__Given instruction__.
In the transcript about photographing garments, rewrite the part from "There are things" to "on the wall." and change "masking tape" to "painter's tape".

__Source passage__.
=======
Transcript
PART 1 – Photographing a garment on a mannequin
Nitsa Yioupros:
Hello. My name is Nitsa Yioupros, conservation photographer at the Powerhouse Museum. I would like to talk to you today about photographing your garments in situ in a museum environment. This room here has normal, bulb lighting, which is tungsten lighting. When you're in your museum, you would need to find a space that has a good flood of light before you begin photographing. We have chosen this space because this space not only has a good flood of light, but there are not too many objects on the floors as well.
There are things on the walls, which I will show you how you'll be able to cover those temporarily using masking tape, which doesn't harm the paintwork on the wall.
So, as you can see, we're just covering the framed photographs on the wall, and draping the fabric onto the floor, using a clean, white sheet, or grey, preferably, if you can find that.
Once you've done that, as you can see, that's covering what's on the wall, then you can position your fabric. This piece of fabric is not too long. I mean, you can have a piece that comes out along the floor a bit longer as well. It's a bit more ideal for bigger gowns with big skirts.
Just place the garment, like so. OK. I want to demonstrate using a reflector board. All you need to get is a white, foam-core board, or cardboard, which you can perhaps buy at a stationery store.
=======
__Listing__.
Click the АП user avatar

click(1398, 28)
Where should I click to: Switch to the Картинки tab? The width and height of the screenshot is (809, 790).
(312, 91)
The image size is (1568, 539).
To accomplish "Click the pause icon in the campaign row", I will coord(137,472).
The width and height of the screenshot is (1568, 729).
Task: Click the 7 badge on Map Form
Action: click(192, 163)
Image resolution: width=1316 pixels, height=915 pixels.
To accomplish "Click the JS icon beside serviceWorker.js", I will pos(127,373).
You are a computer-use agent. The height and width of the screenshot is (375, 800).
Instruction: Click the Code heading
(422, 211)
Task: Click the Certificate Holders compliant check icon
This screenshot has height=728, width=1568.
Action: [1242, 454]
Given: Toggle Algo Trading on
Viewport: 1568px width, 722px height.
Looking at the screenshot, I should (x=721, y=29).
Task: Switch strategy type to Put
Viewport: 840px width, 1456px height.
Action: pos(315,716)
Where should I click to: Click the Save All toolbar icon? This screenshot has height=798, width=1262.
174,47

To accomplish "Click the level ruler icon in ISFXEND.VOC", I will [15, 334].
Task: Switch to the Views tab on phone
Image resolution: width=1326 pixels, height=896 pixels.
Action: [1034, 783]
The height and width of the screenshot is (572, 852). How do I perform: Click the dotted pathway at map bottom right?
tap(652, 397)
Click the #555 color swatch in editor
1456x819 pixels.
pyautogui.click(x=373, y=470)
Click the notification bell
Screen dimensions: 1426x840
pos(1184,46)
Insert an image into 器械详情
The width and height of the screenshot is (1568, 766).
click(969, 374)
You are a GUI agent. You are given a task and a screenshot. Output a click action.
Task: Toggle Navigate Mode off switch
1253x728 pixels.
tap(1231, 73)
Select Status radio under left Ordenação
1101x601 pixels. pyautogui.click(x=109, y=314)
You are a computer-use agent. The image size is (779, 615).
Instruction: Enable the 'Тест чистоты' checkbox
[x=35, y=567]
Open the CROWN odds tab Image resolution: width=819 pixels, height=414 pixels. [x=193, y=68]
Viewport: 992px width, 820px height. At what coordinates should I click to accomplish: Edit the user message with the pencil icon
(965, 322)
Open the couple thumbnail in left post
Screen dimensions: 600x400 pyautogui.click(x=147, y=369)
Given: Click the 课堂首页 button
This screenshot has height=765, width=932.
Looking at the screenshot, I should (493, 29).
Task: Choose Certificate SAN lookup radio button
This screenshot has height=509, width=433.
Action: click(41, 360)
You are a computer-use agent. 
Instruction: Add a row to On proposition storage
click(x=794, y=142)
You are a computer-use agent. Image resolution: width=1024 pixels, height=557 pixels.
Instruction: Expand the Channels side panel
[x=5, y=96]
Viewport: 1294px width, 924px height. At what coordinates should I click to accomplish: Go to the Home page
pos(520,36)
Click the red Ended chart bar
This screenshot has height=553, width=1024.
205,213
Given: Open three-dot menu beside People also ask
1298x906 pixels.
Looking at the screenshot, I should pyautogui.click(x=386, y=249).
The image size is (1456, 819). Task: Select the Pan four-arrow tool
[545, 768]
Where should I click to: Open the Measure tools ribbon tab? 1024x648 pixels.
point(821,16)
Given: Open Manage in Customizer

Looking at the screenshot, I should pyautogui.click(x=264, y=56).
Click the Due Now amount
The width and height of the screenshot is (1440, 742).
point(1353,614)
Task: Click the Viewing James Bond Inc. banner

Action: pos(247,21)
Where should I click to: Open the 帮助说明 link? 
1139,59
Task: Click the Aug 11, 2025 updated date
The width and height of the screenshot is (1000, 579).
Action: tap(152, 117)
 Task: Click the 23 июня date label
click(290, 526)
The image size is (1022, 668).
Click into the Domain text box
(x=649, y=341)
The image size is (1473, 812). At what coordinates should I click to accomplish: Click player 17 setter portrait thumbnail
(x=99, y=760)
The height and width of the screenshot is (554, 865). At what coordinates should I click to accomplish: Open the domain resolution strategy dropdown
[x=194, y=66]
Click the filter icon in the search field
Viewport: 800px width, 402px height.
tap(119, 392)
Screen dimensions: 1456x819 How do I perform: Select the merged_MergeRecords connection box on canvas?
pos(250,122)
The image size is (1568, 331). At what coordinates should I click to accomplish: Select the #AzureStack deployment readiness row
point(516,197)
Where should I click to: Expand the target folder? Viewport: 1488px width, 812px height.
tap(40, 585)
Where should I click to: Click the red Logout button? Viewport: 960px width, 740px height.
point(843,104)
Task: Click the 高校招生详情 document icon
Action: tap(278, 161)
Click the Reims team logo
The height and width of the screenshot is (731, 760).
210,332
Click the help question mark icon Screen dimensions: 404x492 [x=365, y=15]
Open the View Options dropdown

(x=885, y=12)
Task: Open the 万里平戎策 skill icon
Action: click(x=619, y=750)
=======
__Result of the task__.
There are things on the walls, which I will show you how you'll be able to cover those temporarily using painter's tape, which doesn't harm the paintwork on the wall.